Saved entries:
━━━━━━━━
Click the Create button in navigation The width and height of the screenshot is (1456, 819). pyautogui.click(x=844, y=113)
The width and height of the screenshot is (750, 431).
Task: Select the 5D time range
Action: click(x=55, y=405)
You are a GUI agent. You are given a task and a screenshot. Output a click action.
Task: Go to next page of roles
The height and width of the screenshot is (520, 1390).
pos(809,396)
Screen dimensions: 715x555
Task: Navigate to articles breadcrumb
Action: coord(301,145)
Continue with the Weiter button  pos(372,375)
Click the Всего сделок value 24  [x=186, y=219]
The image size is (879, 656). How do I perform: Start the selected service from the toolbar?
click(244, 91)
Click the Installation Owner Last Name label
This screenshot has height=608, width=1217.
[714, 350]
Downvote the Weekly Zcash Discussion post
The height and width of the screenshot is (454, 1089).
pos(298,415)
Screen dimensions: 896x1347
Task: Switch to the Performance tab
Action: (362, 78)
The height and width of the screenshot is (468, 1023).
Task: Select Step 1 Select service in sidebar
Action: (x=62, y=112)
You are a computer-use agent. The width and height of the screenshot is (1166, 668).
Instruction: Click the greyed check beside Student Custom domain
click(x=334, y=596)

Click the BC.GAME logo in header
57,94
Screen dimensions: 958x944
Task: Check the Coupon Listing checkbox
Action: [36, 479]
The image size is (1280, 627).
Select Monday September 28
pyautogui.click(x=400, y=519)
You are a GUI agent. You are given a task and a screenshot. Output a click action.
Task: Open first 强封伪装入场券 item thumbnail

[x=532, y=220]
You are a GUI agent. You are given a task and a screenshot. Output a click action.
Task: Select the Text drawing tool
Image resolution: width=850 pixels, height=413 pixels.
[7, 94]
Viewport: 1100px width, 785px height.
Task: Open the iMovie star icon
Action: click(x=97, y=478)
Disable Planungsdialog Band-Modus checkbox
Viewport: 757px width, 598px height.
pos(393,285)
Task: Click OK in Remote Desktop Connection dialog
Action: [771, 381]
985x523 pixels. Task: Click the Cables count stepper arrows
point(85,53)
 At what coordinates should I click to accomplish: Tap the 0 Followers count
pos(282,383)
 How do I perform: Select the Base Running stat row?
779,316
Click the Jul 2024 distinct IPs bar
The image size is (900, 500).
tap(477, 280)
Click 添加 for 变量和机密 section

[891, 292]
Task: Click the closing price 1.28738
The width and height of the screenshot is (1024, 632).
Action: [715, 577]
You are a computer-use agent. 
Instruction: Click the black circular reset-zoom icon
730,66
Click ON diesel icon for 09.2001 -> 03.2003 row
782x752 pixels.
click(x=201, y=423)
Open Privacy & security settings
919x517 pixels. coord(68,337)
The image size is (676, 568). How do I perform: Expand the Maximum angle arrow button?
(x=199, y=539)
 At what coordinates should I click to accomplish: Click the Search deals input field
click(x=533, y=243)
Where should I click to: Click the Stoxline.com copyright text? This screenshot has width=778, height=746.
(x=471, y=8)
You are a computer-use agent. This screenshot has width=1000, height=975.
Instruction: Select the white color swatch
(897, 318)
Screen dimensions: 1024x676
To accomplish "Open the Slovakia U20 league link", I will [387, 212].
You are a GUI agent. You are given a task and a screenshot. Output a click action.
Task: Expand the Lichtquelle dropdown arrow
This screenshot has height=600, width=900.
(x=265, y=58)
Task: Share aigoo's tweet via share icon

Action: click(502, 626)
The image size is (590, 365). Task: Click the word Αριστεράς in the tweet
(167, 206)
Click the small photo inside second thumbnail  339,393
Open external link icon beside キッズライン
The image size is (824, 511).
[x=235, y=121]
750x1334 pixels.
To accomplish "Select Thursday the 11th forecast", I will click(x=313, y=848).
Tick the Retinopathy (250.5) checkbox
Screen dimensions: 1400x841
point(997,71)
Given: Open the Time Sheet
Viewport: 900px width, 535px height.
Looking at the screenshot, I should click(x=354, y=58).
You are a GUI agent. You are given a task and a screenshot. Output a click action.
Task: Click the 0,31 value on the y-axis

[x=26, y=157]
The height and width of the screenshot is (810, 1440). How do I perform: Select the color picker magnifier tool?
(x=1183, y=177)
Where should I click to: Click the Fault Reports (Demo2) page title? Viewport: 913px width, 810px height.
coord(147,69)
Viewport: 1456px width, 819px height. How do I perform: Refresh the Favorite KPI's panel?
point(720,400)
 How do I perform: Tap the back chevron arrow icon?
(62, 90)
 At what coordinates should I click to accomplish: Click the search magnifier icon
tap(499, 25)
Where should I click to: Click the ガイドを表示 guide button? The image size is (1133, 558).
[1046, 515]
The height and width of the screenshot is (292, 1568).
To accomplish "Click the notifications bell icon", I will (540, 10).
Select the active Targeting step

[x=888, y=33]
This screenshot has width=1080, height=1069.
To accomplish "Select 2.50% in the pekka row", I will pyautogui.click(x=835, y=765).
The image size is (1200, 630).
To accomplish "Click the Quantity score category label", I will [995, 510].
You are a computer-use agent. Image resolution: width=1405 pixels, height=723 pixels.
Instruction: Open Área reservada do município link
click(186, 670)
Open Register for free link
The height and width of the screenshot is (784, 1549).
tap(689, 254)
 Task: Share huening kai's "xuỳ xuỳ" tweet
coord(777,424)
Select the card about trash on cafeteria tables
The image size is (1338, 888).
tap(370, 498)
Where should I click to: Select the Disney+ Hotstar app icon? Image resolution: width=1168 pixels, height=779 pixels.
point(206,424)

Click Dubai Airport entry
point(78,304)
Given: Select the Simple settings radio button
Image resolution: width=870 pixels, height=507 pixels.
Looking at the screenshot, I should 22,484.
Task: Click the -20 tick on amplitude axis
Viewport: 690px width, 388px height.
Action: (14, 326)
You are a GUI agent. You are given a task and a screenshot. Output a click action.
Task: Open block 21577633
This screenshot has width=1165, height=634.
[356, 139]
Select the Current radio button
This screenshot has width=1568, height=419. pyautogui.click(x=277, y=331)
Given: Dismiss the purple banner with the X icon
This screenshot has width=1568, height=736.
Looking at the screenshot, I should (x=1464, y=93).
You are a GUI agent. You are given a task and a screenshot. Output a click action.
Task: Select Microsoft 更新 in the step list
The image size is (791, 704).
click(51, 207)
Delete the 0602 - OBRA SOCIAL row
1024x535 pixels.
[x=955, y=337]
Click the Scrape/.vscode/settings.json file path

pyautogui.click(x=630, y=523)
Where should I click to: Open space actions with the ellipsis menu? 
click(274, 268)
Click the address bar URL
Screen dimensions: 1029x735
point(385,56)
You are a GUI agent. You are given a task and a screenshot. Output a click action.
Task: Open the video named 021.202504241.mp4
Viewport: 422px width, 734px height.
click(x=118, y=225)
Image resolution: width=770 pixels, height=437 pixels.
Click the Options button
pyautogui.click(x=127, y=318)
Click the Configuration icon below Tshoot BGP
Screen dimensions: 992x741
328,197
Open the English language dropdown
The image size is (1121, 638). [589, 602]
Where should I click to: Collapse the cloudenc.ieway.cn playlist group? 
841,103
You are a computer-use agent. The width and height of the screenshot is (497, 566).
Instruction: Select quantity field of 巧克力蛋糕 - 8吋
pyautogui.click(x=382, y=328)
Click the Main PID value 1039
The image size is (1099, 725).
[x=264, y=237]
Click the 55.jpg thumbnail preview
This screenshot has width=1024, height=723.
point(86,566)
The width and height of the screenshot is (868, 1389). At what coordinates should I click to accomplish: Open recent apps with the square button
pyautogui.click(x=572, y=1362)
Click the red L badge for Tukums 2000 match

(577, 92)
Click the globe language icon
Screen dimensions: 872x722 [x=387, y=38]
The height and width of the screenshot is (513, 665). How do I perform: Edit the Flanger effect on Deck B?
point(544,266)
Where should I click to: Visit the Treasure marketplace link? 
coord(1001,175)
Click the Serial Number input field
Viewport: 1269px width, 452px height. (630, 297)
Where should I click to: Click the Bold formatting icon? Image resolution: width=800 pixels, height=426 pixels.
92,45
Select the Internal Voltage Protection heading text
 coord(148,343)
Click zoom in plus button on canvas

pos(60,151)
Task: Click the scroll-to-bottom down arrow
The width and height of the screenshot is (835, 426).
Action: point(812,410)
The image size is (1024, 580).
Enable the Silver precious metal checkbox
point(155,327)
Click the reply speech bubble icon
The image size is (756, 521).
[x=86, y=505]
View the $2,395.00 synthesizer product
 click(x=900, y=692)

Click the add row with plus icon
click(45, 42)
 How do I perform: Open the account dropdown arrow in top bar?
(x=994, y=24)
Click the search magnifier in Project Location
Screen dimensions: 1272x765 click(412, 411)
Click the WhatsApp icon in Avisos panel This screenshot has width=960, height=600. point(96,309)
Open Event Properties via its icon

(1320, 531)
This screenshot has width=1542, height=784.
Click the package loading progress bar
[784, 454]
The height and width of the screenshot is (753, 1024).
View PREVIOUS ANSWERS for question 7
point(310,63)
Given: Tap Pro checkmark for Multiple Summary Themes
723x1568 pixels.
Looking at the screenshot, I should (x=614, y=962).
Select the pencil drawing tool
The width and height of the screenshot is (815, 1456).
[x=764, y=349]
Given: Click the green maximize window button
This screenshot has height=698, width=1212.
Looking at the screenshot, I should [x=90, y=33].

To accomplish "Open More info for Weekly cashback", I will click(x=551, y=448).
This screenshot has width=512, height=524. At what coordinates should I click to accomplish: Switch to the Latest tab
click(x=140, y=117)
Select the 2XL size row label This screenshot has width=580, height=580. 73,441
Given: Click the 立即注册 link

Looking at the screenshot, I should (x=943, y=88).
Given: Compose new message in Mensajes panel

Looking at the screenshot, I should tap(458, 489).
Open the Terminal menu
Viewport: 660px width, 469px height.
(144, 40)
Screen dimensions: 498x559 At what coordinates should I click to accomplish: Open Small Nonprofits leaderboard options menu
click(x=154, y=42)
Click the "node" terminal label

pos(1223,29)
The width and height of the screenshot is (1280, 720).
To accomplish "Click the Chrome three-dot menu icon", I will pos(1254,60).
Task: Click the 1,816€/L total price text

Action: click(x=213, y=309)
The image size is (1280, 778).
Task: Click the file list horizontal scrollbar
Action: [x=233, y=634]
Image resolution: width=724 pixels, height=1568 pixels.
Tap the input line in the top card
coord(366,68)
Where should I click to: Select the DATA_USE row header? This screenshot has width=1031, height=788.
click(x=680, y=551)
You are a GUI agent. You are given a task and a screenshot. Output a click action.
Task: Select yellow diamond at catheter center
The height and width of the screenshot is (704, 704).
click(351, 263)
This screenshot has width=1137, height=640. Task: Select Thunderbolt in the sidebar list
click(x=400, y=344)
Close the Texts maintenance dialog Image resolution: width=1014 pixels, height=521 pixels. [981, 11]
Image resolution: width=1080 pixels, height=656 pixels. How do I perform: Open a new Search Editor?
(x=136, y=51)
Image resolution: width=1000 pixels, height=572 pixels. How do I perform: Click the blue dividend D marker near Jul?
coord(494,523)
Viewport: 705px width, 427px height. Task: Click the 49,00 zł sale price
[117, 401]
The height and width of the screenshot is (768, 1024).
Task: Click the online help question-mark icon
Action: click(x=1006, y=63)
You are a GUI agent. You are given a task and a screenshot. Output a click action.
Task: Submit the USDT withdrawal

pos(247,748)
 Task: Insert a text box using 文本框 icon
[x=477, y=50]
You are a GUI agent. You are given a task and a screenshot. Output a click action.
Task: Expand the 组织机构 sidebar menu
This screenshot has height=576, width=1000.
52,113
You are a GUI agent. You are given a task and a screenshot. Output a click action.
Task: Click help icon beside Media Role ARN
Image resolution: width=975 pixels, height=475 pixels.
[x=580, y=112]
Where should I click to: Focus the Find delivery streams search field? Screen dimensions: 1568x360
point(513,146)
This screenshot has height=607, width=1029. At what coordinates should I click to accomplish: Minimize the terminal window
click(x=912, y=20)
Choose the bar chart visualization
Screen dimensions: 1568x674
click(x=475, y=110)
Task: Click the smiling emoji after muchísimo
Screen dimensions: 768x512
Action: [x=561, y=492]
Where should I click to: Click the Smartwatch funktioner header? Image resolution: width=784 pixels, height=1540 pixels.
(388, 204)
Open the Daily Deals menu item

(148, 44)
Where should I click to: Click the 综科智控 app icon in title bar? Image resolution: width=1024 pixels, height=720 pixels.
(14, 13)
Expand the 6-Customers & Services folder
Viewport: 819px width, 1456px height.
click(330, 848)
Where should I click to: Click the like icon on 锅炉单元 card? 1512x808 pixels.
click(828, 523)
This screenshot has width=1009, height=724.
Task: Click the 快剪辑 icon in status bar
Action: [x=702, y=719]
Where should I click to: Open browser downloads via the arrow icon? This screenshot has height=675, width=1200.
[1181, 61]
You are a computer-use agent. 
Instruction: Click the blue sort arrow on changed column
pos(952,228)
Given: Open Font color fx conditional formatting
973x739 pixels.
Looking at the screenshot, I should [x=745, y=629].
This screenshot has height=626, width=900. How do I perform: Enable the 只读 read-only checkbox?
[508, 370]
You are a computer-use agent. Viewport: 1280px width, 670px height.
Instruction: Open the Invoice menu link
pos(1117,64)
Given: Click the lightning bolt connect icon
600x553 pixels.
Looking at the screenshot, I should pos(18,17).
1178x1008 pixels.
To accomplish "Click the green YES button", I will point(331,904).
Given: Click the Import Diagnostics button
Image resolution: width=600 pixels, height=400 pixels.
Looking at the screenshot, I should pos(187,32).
━━━━━━━━
Your goal: A word-for-word copy of the entries, from the first line through the line containing "Disable Planungsdialog Band-Modus checkbox", is the whole answer.

Solution below:
Click the Create button in navigation The width and height of the screenshot is (1456, 819). pyautogui.click(x=844, y=113)
The width and height of the screenshot is (750, 431).
Task: Select the 5D time range
Action: click(x=55, y=405)
You are a GUI agent. You are given a task and a screenshot. Output a click action.
Task: Go to next page of roles
The height and width of the screenshot is (520, 1390).
pos(809,396)
Screen dimensions: 715x555
Task: Navigate to articles breadcrumb
Action: coord(301,145)
Continue with the Weiter button  pos(372,375)
Click the Всего сделок value 24  [x=186, y=219]
The image size is (879, 656). How do I perform: Start the selected service from the toolbar?
click(244, 91)
Click the Installation Owner Last Name label
This screenshot has height=608, width=1217.
[714, 350]
Downvote the Weekly Zcash Discussion post
The height and width of the screenshot is (454, 1089).
pos(298,415)
Screen dimensions: 896x1347
Task: Switch to the Performance tab
Action: (362, 78)
The height and width of the screenshot is (468, 1023).
Task: Select Step 1 Select service in sidebar
Action: (x=62, y=112)
You are a computer-use agent. The width and height of the screenshot is (1166, 668).
Instruction: Click the greyed check beside Student Custom domain
click(x=334, y=596)

Click the BC.GAME logo in header
57,94
Screen dimensions: 958x944
Task: Check the Coupon Listing checkbox
Action: [36, 479]
The image size is (1280, 627).
Select Monday September 28
pyautogui.click(x=400, y=519)
You are a GUI agent. You are given a task and a screenshot. Output a click action.
Task: Open first 强封伪装入场券 item thumbnail

[x=532, y=220]
You are a GUI agent. You are given a task and a screenshot. Output a click action.
Task: Select the Text drawing tool
Image resolution: width=850 pixels, height=413 pixels.
[7, 94]
Viewport: 1100px width, 785px height.
Task: Open the iMovie star icon
Action: click(x=97, y=478)
Disable Planungsdialog Band-Modus checkbox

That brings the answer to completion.